If $G'$ and $\frac{G}{G'}$ are torsion groups and lets take $g \in G$, then as $\pi(g)=g+G' \in \frac{G}{G'}$ so there is a $n \geq 0$ such $n(g+G')=ng+G'=0$, so $ng \in G'$ and $G'$ is torsion group so there is a $n' \geq 0$ such $n'(ng)==(n'n)g=0$. Proving $G$ is a torsion group.
Still cant generalize this problem to te original one. Any help solving the original proof with this or other aproach will be apreciated.
 A: Let $1\to G’\stackrel{\alpha}{\to}G\stackrel{\beta}{\to}G’’\to 1$ be an exact sequence of (abelian) groups. We want to show that $G$ is torsion if and only if both $G’$ and $G’’$ are torsion.
If $G$ is torsion, let $x\in G’$. Then $\alpha(x)$ is torsion, so there exists $n\gt 0$ such that $\alpha(x)^n = e$; then $\alpha(x^n)=e$, so $x^n\in\mathrm{ker}(\alpha)$. Therefore, $x^n=e$. This shows every element of $G’$ is torsion. If $y\in G’’$, then we know there exists $g\in G$ such that $\beta(g)=y$. Since $G$ is torsion, there exists $m\gt 0$ such that $g^m=e$. Then $y^m = \beta(g)^m = \beta(g^m) = \beta(e)= e$. Thus, every element of $G’’$ is torsion.

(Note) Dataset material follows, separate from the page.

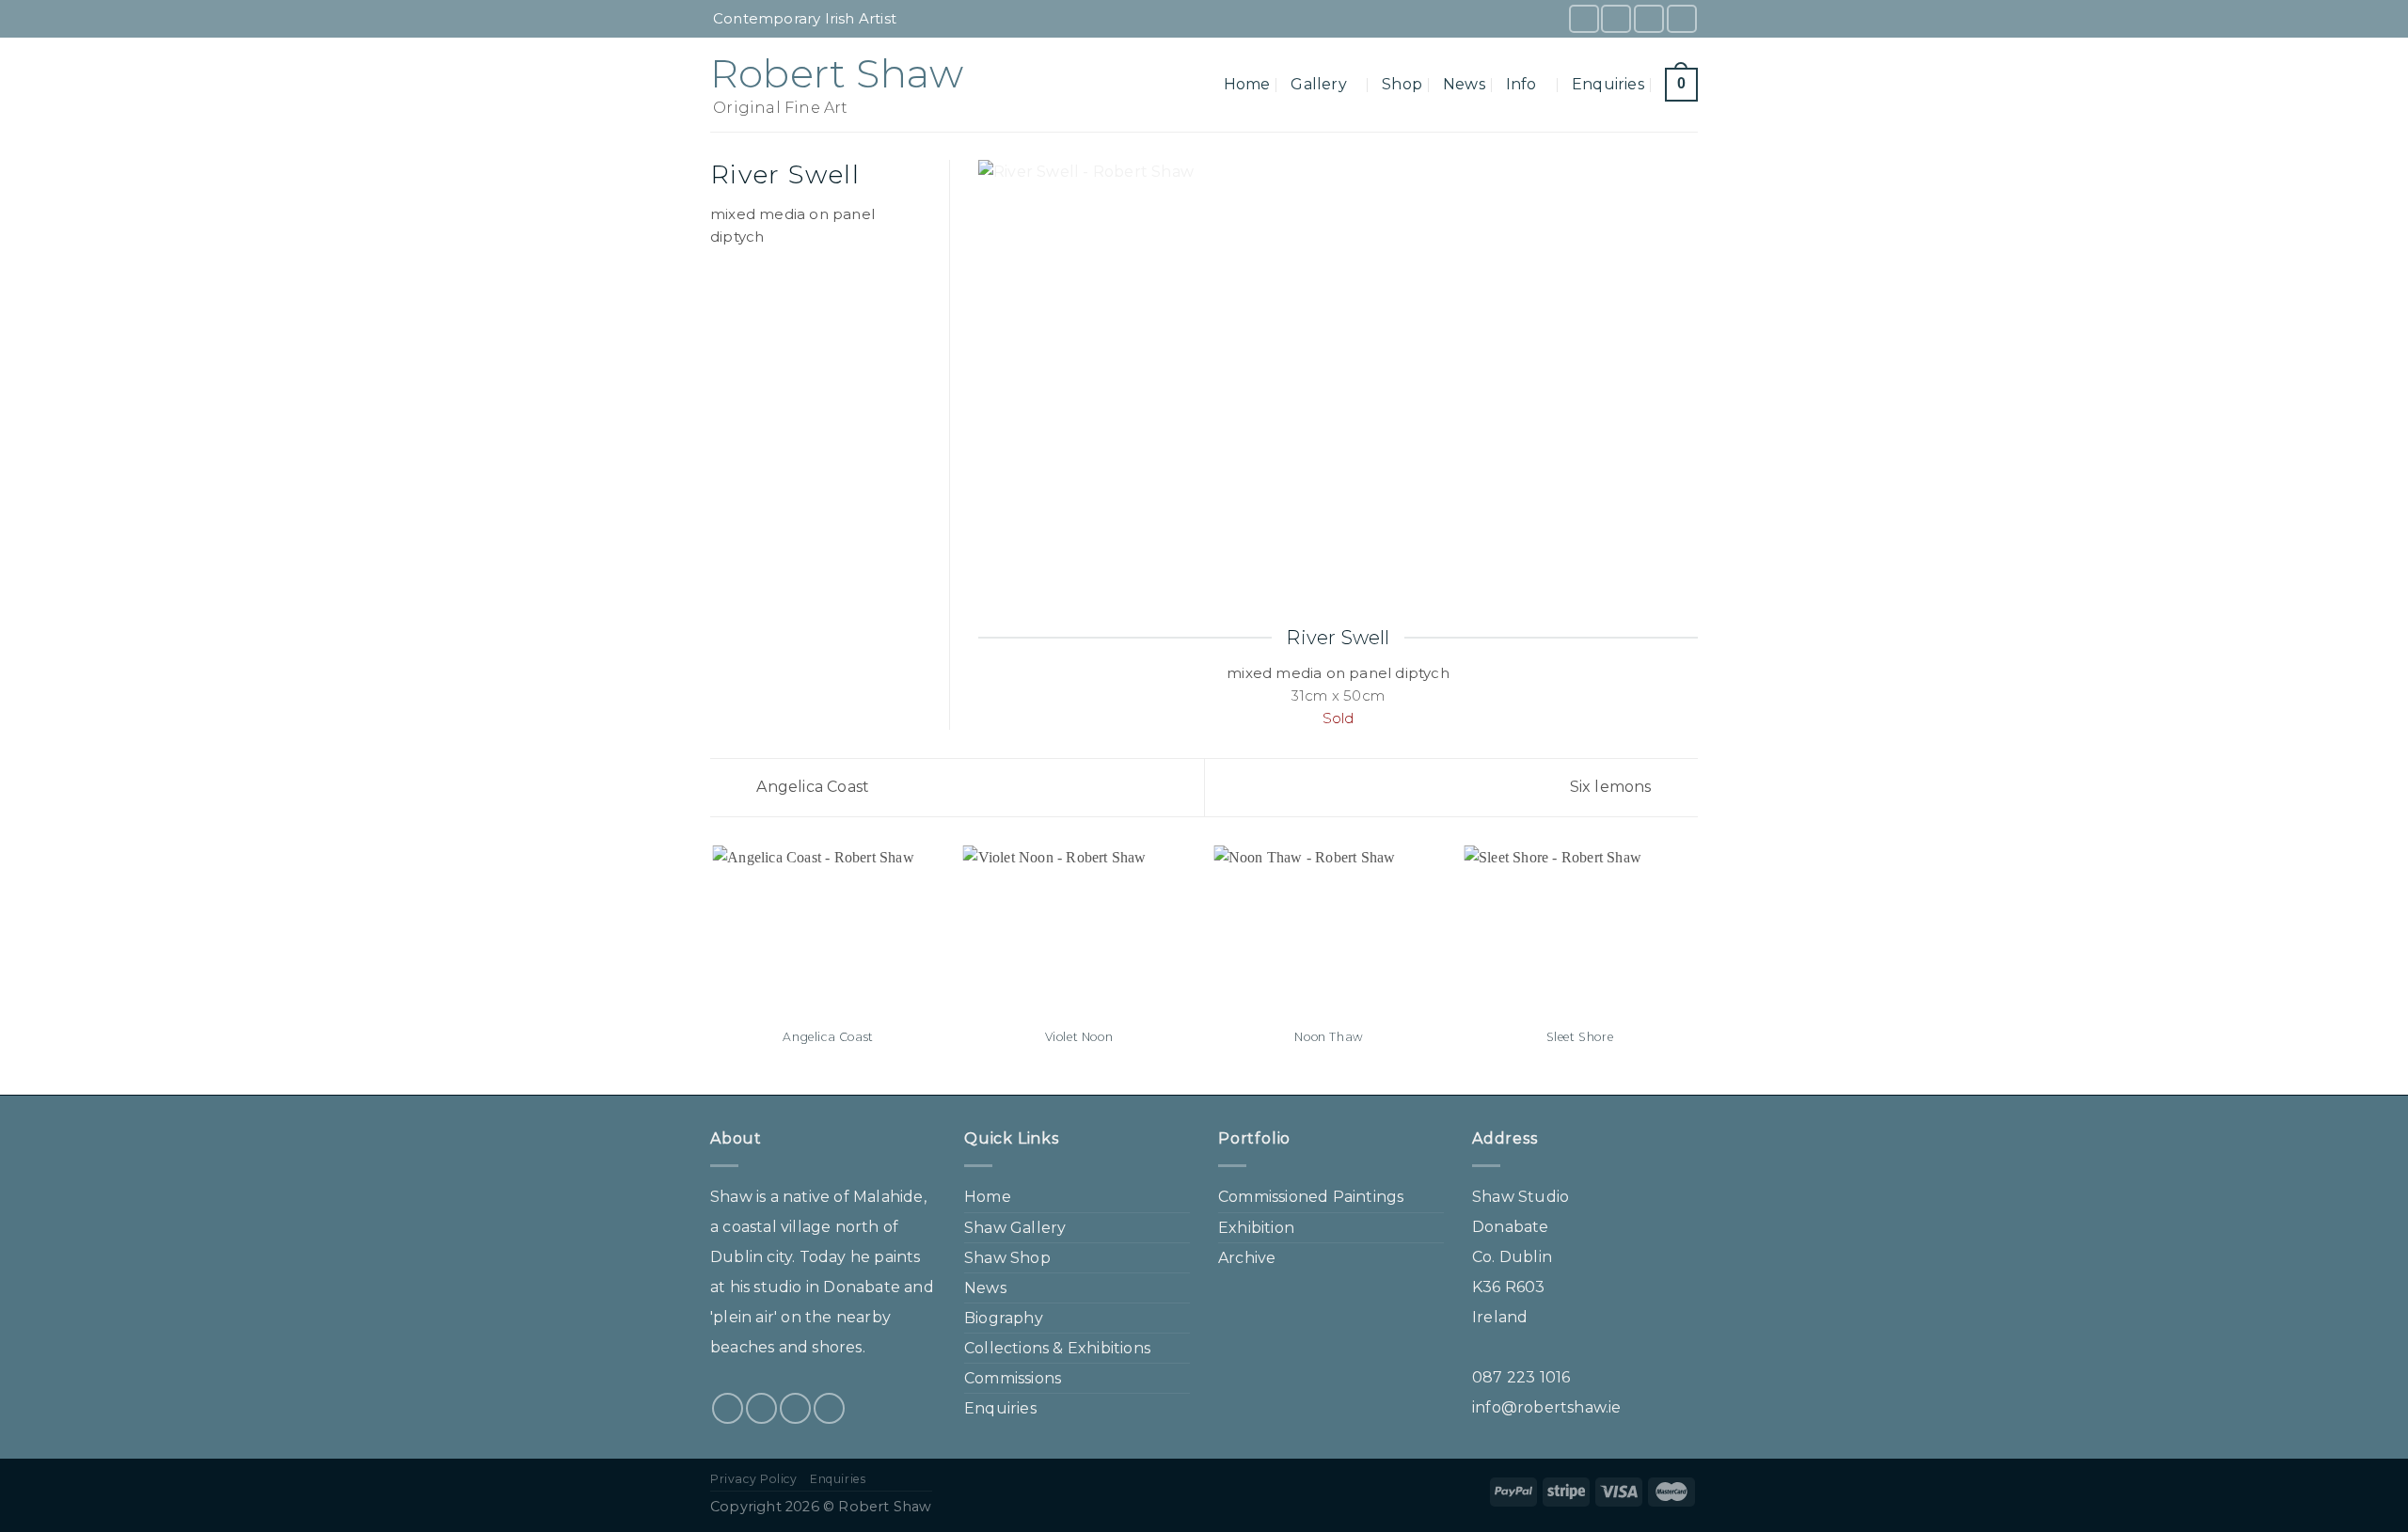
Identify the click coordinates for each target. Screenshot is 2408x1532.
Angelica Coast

Now assume both $G’$ and $G’’$ are torsion, and let $x\in G$. Then $\beta(x)$ is torsion, so there exists $n\gt 0$ such that $e=\beta(x)^n = \beta(x^n)$. Thus, $x^n\in\mathrm{ker}(\beta)=\mathrm{Im}(\alpha)$. Hence, there exists $g\in G’$ such that $\alpha(g)=x^n$. Since $G’$ is torsion, there exists $m\gt 0$ such that $g^m=e$. Then
$$x^{nm} = (x^n)^m = (\alpha(g))^m = \alpha(g^m) = \alpha(e) = e.$$
Thus, $x^{nm}=e$, so $x$ is torsion.